=== DOCUMENT EXCERPT ===

An Explanation of and Apology for the Use of the Apostles’ and Nicene Creeds in Worship

by Pastor Jeffrey J. Meyers

Copyright © 1997, All rights reserved.

With the rest of the country I anxiously watched the siege of the Branch Davidian compound in Waco, Texas, but there is one image that I will always remember. It is not the firefight with the ATF agents or even the apocalyptic fire that ended the assault on the compound. It was a short news clip of a woman cult member being escorted into a jail house with a swarm of reporters firing questions. She appealed to the camera, "How can they do this to us? We believe the Bible. Is it a crime to believe the Bible?"

Well, that depends on what you believe the Bible teaches. Everything hinges on how you understand the Bible and on what you profess as biblical truth. Jehovah’s Witnesses, Mormons, Moslems, and even Branch Davidians all profess to believe the Bible. The real question is: what do they believe the Bible teaches? You see, the slogan "No creed but the Bible" is practically useless. Such a motto fails to provide an adequate means of distinguishing between cultic or heretical groups and the Church of the Lord Jesus Christ. I understand the motivation for such slogans. There is a real fear that the authority and sufficiency of the Bible itself will be suffocated by mere human creeds and confessions. That danger is very real. Nevertheless, the fact that creeds and confessions may be abused is not a strong enough argument to banish them from the worship and life of the church altogether. They perform a necessary and beneficial service in the life of the church [1]. The crucial service of the creeds in the life and worship of the church is the subject of this essay.

For the sake of clarity, I should note that this little booklet will focus on the two ecumenical creeds that we use in our worship service–the Apostles’ and Nicene creeds. Some of my comments, especially those on the nature and necessity of creeds, might also be applied to other creedal documents (like the Westminster Confession of Faith), but my intent is to explain the church’s use of these two liturgical creeds.

The Apostles’ Creed was not really written by the Apostles themselves (as legend has it), but was composed very early in the life of the post-Apostolic church. It has been used by the Western Church in one form or another at least since 150 A.D. and very possibly from the time of the Apostles. It is "ecumenical" in that both the Roman Catholic and Reformation churches utilize it as a statement of faith [2].

===

TASK OBJECTIVE: Continue the essay on the Apostles' and Nicene creeds, picking up right after its final sentence.

=== PROVIDED RECORDS ===

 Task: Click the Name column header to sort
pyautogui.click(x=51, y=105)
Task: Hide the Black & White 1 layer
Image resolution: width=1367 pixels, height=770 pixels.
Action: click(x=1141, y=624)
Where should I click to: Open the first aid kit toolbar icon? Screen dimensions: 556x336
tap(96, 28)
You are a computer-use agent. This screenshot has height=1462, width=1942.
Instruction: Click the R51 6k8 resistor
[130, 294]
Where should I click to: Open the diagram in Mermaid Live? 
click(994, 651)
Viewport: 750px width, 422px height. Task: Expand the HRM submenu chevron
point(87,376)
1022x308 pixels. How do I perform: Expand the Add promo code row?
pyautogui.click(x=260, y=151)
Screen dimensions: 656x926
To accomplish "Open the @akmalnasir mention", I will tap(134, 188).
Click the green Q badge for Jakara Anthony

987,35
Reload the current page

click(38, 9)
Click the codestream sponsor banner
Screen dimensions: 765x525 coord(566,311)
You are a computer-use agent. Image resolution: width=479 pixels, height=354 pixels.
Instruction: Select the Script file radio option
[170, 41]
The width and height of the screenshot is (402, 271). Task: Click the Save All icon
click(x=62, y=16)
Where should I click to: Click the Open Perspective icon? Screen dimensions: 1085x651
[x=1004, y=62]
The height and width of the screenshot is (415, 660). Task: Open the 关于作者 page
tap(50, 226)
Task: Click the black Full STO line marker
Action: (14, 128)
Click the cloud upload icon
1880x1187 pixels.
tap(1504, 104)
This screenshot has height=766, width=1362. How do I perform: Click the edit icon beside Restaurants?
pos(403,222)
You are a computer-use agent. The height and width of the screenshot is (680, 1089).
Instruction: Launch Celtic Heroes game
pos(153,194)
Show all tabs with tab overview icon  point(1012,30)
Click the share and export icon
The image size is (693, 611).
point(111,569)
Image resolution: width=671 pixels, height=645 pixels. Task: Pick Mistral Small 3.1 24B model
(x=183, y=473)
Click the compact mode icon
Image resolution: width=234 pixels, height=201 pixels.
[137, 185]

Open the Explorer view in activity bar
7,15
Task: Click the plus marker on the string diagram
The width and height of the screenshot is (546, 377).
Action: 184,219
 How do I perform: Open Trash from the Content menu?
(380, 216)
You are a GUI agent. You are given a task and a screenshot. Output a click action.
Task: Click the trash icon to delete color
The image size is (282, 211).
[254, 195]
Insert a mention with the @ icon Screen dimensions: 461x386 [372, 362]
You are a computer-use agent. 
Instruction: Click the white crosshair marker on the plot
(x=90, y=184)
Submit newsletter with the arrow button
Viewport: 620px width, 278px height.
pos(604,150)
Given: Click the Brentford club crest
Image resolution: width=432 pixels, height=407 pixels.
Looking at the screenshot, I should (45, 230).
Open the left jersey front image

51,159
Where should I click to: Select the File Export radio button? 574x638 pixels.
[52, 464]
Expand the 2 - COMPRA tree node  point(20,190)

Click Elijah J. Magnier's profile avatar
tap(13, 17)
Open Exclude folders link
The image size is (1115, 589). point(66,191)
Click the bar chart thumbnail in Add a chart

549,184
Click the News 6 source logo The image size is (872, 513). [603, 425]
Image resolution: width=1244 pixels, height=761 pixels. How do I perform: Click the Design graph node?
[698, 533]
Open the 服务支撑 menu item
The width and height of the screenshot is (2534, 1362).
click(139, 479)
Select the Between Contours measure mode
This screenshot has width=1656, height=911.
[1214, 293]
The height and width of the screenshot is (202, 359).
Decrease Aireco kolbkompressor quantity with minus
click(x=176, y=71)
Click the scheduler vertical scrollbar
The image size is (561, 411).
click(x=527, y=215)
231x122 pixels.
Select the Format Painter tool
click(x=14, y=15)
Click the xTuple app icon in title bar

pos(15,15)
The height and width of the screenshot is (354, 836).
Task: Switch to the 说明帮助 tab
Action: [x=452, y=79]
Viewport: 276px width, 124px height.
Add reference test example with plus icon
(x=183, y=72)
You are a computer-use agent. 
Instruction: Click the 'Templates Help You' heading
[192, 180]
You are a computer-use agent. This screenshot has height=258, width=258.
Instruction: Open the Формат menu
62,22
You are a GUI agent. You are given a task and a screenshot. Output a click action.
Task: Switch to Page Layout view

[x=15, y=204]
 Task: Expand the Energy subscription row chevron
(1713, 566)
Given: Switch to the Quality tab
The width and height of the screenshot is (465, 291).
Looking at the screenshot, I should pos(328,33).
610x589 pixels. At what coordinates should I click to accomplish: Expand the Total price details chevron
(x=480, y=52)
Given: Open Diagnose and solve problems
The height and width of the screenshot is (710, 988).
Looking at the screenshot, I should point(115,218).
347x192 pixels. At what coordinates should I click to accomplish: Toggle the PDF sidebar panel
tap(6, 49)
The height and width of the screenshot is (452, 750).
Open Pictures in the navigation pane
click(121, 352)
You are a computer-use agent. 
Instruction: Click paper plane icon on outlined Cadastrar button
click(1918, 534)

===

ANSWER TO THE EXERCISE:
The Nicene Creed was composed for the ecumenical (or universal) councils of Nicea (A.D. 325) and Constantinople (A.D. 381), both of which were convened to clarify the doctrine of the deity of Christ and the Trinity. The Nicene Creed is in many ways little more than the Apostles’ Creed enlarged to clarify the deity of the Son of God and of the Holy Spirit. With the exception of one clause, both the Eastern and Western Churches have adhered to the Nicene Creed as a preeminent summary of the Christian faith [3]. These two ecumenical creeds have been used in the corporate worship of the church for many centuries. Should we continue this practice? What value is there in continuing to recite these ancient creeds? What are we doing when we recite these creeds in worship? These are the questions that I hope to answer.

The Necessity and Usefulness of Creeds

It might seem overly dramatic to some, but it is nevertheless true–if we are going to be faithful to the Bible itself, we must use "human" creeds. It is not just that creeds are permissible and biblical, but the Bible demands that we publicly express our faith in concise, accurate, and intelligible language–which is precisely what creeds attempt to do. This is an important point. When someone asks you, "What do you believe as a Christian?" you must respond with a summary of what you believe the Word of God teaches. You might say something like this: "That’s a good question. If you have a few minutes I can summarize it for you. I believe the Bible teaches . . ." The words "I believe" (Latin = credo ) come quite spontaneously to your lips. I am not suggesting that you simply quote the Apostles’ Creed to the inquirer–though that is, of course, one acceptable way of summarizing the biblical faith–but my point is that composing creeds is inescapable. Everyone has a creed because everyone has a way of summarizing and expressing what one believes [4].

The Bible itself demands that we make personal, public confession of our faith (Matt. 10:32-33; 16:13-17; John 6:66-69; Rom. 10:9-10; 1 Tim. 6:13). Genuine faith always seeks public expression in confession and proclamation (Acts 19:18; 2 Cor. 4:13). Genuine faith that is truly a matter of the heart can never remain a secret of the heart. Our Lord said, "For out of the abundance of the heart the mouth speaks" (Luke 6:45). The heart must speak and make public its deepest commitments. The important question is: Will your personal creed be an accurate and faithful summary of the Christian faith?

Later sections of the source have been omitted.